Copy out the following entries word for word, all of them, without altering anything.

(Entries from a dataset)
----
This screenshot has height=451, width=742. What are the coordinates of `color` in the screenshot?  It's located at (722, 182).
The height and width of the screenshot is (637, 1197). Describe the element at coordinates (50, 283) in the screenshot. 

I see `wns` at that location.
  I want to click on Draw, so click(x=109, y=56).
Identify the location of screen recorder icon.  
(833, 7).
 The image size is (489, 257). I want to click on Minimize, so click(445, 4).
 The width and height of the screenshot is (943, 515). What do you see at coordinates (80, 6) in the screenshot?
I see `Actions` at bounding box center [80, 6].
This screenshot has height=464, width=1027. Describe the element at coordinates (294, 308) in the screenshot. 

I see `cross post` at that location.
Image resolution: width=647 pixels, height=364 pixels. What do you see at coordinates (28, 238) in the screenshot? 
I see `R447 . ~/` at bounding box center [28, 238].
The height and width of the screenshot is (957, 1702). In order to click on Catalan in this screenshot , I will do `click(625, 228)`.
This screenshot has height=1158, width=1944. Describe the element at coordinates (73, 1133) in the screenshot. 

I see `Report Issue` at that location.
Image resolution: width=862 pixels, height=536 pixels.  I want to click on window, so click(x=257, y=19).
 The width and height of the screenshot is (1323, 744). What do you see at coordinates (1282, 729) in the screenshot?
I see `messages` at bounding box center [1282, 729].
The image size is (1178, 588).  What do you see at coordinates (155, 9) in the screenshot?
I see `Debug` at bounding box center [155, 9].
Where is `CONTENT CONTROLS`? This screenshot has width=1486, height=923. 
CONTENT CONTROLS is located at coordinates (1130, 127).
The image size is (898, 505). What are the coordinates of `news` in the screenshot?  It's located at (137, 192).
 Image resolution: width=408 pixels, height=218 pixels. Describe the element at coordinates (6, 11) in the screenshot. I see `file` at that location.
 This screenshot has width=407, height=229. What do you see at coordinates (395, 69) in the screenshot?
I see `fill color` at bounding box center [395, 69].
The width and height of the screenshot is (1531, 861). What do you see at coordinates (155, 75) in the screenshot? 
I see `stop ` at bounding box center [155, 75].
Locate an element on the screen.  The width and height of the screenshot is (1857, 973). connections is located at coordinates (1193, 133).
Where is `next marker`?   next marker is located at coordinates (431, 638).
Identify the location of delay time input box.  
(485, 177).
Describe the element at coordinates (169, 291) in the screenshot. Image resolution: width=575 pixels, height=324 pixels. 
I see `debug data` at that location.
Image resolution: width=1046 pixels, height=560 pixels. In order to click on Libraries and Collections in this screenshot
----
Full solution
This screenshot has height=451, width=742. What are the coordinates of `color` in the screenshot?  It's located at (722, 182).
The height and width of the screenshot is (637, 1197). Describe the element at coordinates (50, 283) in the screenshot. 

I see `wns` at that location.
  I want to click on Draw, so click(x=109, y=56).
Identify the location of screen recorder icon.  
(833, 7).
 The image size is (489, 257). I want to click on Minimize, so click(445, 4).
 The width and height of the screenshot is (943, 515). What do you see at coordinates (80, 6) in the screenshot?
I see `Actions` at bounding box center [80, 6].
This screenshot has height=464, width=1027. Describe the element at coordinates (294, 308) in the screenshot. 

I see `cross post` at that location.
Image resolution: width=647 pixels, height=364 pixels. What do you see at coordinates (28, 238) in the screenshot? 
I see `R447 . ~/` at bounding box center [28, 238].
The height and width of the screenshot is (957, 1702). In order to click on Catalan in this screenshot , I will do `click(625, 228)`.
This screenshot has height=1158, width=1944. Describe the element at coordinates (73, 1133) in the screenshot. 

I see `Report Issue` at that location.
Image resolution: width=862 pixels, height=536 pixels.  I want to click on window, so click(x=257, y=19).
 The width and height of the screenshot is (1323, 744). What do you see at coordinates (1282, 729) in the screenshot?
I see `messages` at bounding box center [1282, 729].
The image size is (1178, 588).  What do you see at coordinates (155, 9) in the screenshot?
I see `Debug` at bounding box center [155, 9].
Where is `CONTENT CONTROLS`? This screenshot has width=1486, height=923. 
CONTENT CONTROLS is located at coordinates (1130, 127).
The image size is (898, 505). What are the coordinates of `news` in the screenshot?  It's located at (137, 192).
 Image resolution: width=408 pixels, height=218 pixels. Describe the element at coordinates (6, 11) in the screenshot. I see `file` at that location.
 This screenshot has width=407, height=229. What do you see at coordinates (395, 69) in the screenshot?
I see `fill color` at bounding box center [395, 69].
The width and height of the screenshot is (1531, 861). What do you see at coordinates (155, 75) in the screenshot? 
I see `stop ` at bounding box center [155, 75].
Locate an element on the screen.  The width and height of the screenshot is (1857, 973). connections is located at coordinates (1193, 133).
Where is `next marker`?   next marker is located at coordinates (431, 638).
Identify the location of delay time input box.  
(485, 177).
Describe the element at coordinates (169, 291) in the screenshot. Image resolution: width=575 pixels, height=324 pixels. 
I see `debug data` at that location.
Image resolution: width=1046 pixels, height=560 pixels. In order to click on Libraries and Collections in this screenshot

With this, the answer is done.